> [Supplied data]

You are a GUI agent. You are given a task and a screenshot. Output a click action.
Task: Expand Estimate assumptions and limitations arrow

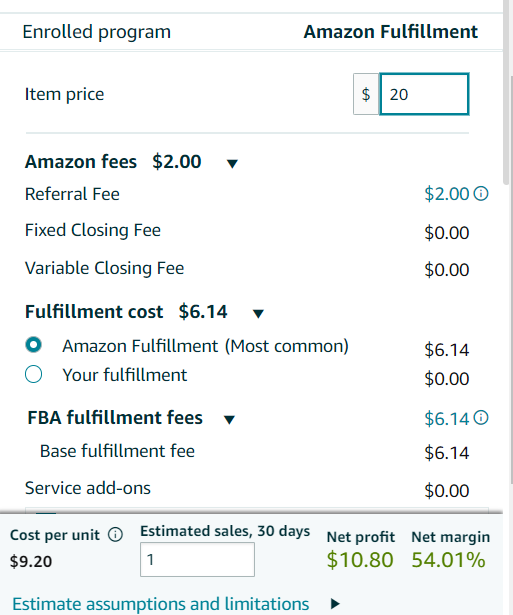coord(335,604)
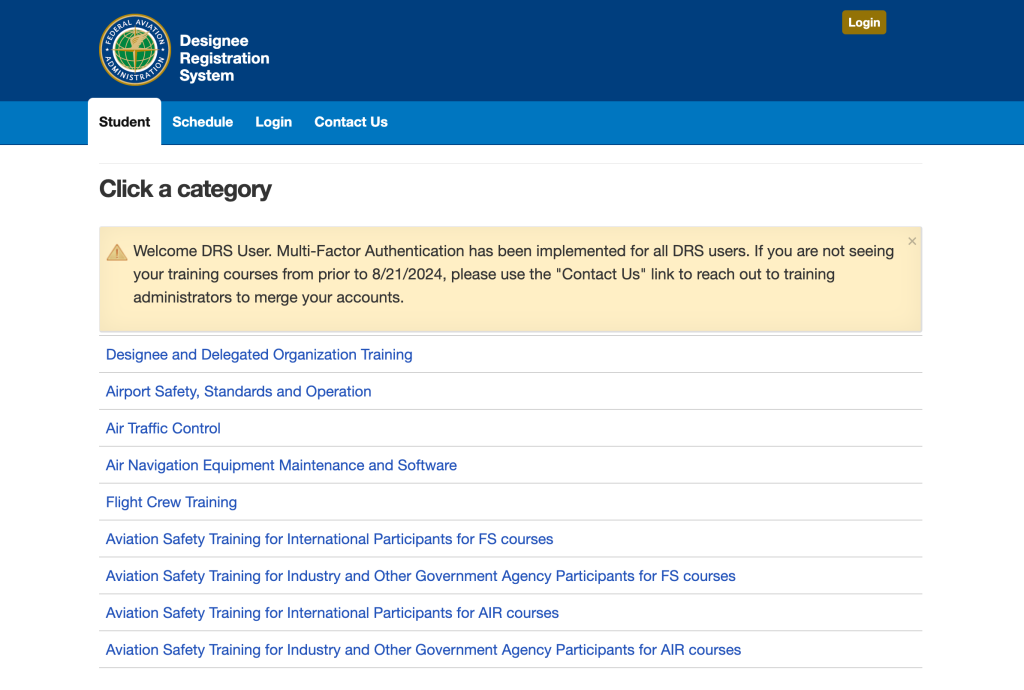Select International Participants for AIR courses
Screen dimensions: 1024x690
332,614
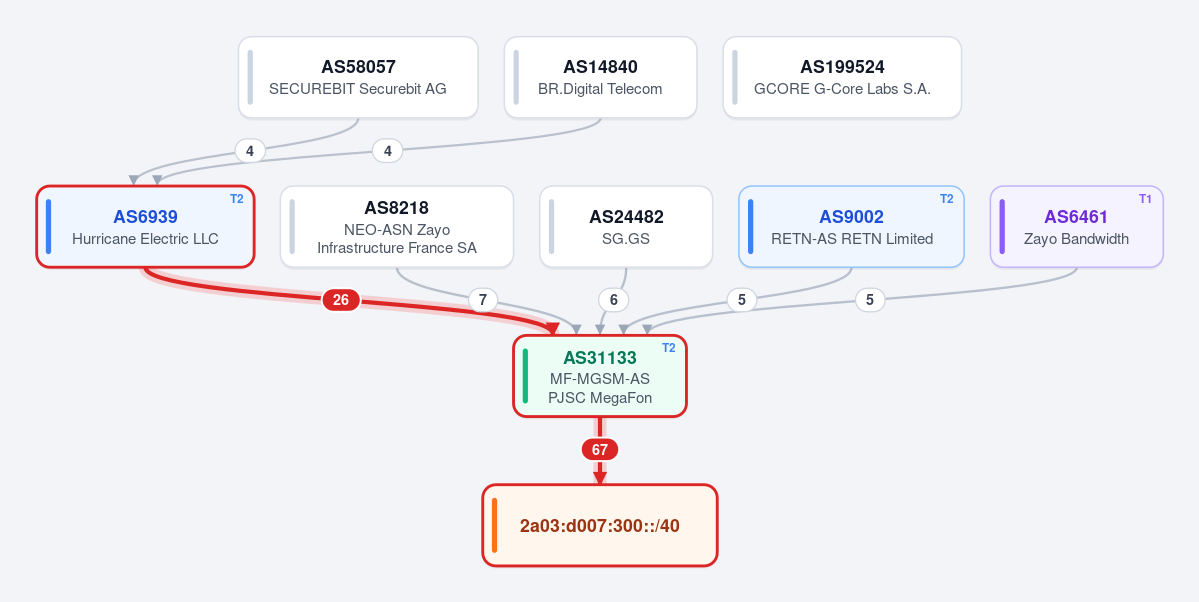The image size is (1199, 602).
Task: Click the 4 edge label from AS14840
Action: tap(388, 151)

> [Exercise brief] Output every record above exactly, leaving out the pictures.

> [Written solution]
You are a GUI agent. You are given a task and a screenshot. Output a click action.
Task: Expand Estimate assumptions and limitations arrow

coord(335,604)
Select International Participants for AIR courses
Screen dimensions: 1024x690
332,614
The image size is (1199, 602).
Task: Click the 4 edge label from AS14840
Action: tap(388, 151)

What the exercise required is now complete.